Жильбер ускорил шаг: он хотел выбраться на большую дорогу, но никак не мог сориентироваться. В Таверне и окружавших его лесах молодой человек всегда знал, где восток, а где запад, каждый луч солнца указывал ему время и направление. Ночью Венера или Сатурн — хотя юноша и понятия не имел, как они называются, — становились ему путеводными звездами. Но в этом новом для него мире Жильберу были равно незнакомы и обстоятельства, и люди, поэтому ему приходилось наугад нащупывать путь среди тех и других.
«По счастью, — подумал он, — я видел тут где-то столбы, на которых указаны дороги».
Он дошел до перекрестка с этими столбами.
Их там было три: один указывал дорогу на Маре-Жон, другой — на Шан-де-Лалуэт, третий — на Тру-Сале.
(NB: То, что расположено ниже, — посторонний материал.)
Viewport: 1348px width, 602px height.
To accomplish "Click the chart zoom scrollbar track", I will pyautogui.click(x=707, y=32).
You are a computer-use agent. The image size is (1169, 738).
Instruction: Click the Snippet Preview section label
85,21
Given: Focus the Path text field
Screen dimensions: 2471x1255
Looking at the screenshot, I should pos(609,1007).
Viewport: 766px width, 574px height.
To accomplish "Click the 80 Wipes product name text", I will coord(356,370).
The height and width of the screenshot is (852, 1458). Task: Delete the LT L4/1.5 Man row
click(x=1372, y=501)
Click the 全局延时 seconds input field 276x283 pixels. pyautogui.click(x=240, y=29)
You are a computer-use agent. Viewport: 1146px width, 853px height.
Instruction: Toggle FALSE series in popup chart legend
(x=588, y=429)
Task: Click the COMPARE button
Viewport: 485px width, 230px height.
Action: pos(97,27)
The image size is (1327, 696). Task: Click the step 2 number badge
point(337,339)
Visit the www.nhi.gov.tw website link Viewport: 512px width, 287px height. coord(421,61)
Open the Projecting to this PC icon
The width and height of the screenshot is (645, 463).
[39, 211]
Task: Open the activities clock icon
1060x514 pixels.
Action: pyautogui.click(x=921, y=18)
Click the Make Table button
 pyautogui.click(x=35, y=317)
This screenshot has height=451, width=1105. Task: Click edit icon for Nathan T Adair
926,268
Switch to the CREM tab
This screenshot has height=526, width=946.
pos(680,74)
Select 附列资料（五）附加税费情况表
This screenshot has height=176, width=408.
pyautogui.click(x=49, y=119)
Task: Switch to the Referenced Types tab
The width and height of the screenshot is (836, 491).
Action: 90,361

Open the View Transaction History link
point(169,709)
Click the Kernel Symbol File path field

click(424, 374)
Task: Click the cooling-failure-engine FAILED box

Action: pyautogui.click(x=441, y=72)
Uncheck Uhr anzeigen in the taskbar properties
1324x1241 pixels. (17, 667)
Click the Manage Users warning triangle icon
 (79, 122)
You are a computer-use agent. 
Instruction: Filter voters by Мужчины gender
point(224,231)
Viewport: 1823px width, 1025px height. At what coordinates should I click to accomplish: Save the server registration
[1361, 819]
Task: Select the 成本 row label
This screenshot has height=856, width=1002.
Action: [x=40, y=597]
Продвинулся вперед Жильбер совсем немного; около трех часов, он, оказывается, кружил по лесу, возвращаясь от Рон-дю-Руа к перекрестку Принцев.
Пот струился у него по лицу, раз двадцать он скидывал кафтан и камзол и взбирался на какой-нибудь высоченный каштан, однако, вскарабкавшись на верхушку, видел лишь Версаль — то справа, то слева, словно какой-то рок неумолимо гнал его туда.
Едва не сходя с ума от ярости, не осмеливаясь выйти на большую дорогу (в убеждении, что за ним гонится вся Люсьенна), Жильбер, пробираясь сквозь чащу, в конце концов миновал Вирофле, затем Шавиль, затем Севр.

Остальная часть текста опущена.